189
you are viewing a single comment's thread
view the rest of the comments
view the rest of the comments
this post was submitted on 25 Sep 2023
189 points (97.0% liked)
Technology
59205 readers
2637 users here now
This is a most excellent place for technology news and articles.
Our Rules
- Follow the lemmy.world rules.
- Only tech related content.
- Be excellent to each another!
- Mod approved content bots can post up to 10 articles per day.
- Threads asking for personal tech support may be deleted.
- Politics threads may be removed.
- No memes allowed as posts, OK to post as comments.
- Only approved bots from the list below, to ask if your bot can be added please contact us.
- Check for duplicates before posting, duplicates may be removed
Approved Bots
founded 1 year ago
MODERATORS
Well to be fair they can be, plastic is very recyclable, it's just more expensive than producing virgin plastic, so it's not done :-(
Plastic requires heavy sorting to be able to recycle then once that is done a large percentage is not usable, a small percentage can be used again but needs high energy to do so, low quality plastic is illegally imported to a Pacific island country and the waste is burned in fields.
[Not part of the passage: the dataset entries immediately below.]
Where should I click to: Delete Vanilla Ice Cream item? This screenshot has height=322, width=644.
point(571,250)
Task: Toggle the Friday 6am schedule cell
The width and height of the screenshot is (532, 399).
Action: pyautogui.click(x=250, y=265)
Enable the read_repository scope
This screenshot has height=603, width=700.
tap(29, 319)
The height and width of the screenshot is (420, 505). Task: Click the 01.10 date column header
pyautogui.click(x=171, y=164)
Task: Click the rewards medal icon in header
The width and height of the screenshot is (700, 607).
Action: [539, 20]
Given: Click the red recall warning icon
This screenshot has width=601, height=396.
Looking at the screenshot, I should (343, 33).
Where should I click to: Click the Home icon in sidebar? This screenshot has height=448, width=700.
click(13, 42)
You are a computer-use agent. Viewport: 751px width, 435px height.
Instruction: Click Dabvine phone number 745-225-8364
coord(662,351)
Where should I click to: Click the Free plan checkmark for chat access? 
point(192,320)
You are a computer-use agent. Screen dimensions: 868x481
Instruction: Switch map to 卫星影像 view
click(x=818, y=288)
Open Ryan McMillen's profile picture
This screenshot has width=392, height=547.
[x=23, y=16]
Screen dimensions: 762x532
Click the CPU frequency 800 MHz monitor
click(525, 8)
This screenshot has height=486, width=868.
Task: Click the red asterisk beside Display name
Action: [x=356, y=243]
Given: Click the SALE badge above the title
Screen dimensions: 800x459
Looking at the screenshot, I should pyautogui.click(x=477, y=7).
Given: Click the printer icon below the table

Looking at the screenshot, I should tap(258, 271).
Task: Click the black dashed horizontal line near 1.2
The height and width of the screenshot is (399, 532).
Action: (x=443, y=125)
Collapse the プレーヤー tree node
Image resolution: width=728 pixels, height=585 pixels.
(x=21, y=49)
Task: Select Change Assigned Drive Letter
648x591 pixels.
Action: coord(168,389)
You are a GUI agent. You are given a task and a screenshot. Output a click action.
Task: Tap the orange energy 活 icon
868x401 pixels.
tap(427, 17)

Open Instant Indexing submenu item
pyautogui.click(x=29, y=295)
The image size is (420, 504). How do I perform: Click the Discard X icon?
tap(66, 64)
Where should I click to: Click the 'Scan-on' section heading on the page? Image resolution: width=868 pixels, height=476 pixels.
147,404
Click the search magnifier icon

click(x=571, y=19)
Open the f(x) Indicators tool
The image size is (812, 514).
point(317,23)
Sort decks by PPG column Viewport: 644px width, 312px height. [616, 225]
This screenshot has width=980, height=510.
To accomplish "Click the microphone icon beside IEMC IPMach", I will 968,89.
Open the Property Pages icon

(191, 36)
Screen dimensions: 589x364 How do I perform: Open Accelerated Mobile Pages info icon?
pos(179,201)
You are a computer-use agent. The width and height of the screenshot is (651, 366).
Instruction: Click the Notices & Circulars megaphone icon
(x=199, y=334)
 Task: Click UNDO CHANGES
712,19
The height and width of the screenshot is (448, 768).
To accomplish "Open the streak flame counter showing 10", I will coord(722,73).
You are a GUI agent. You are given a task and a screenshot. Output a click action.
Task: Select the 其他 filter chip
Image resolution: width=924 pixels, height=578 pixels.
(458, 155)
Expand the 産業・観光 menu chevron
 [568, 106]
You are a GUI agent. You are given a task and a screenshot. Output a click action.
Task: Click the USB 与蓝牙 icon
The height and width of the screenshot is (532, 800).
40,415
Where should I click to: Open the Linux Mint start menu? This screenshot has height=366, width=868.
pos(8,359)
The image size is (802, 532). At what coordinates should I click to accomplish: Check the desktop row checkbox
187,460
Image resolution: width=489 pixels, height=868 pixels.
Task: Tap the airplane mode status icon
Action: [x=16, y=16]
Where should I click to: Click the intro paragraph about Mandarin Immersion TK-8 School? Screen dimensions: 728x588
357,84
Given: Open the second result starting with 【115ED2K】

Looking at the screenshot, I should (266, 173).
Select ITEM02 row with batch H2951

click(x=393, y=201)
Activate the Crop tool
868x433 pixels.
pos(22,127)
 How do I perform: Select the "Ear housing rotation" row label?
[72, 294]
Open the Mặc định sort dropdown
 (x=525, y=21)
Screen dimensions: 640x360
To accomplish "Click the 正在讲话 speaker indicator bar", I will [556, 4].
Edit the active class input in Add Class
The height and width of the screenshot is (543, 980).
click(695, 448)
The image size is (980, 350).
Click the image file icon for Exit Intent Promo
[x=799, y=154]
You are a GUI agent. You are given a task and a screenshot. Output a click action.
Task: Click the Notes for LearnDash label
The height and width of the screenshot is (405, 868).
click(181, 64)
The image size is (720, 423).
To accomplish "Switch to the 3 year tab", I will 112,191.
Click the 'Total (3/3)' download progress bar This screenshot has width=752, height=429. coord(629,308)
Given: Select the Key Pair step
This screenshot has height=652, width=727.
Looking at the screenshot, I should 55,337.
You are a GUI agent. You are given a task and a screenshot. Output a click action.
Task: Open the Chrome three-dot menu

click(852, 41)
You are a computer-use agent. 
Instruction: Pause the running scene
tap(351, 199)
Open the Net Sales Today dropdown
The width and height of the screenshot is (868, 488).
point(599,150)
Plastic industries have been lobbying to keep this information as quiet as possible and blame the consumer for not "recycling enough" for decades https://m.youtube.com/watch?v=-dk3NOEgX7o
Here is an alternative Piped link(s):
https://m.youtube.com/watch?v=-dk3NOEgX7o
Piped is a privacy-respecting open-source alternative frontend to YouTube.
I'm open-source, check me out at GitHub.
It really is not that reusable. Another day in the minefield, another lie is sold.
If you read into recycling plastics you'll see that you actually can't recycle that many because it becomes briddle and unusable. Yes, even those marked as recyclable aren't up to the quality once recycled.
Here is an alternative Piped link(s):
This
Piped is a privacy-respecting open-source alternative frontend to YouTube.
I'm open-source, check me out at GitHub.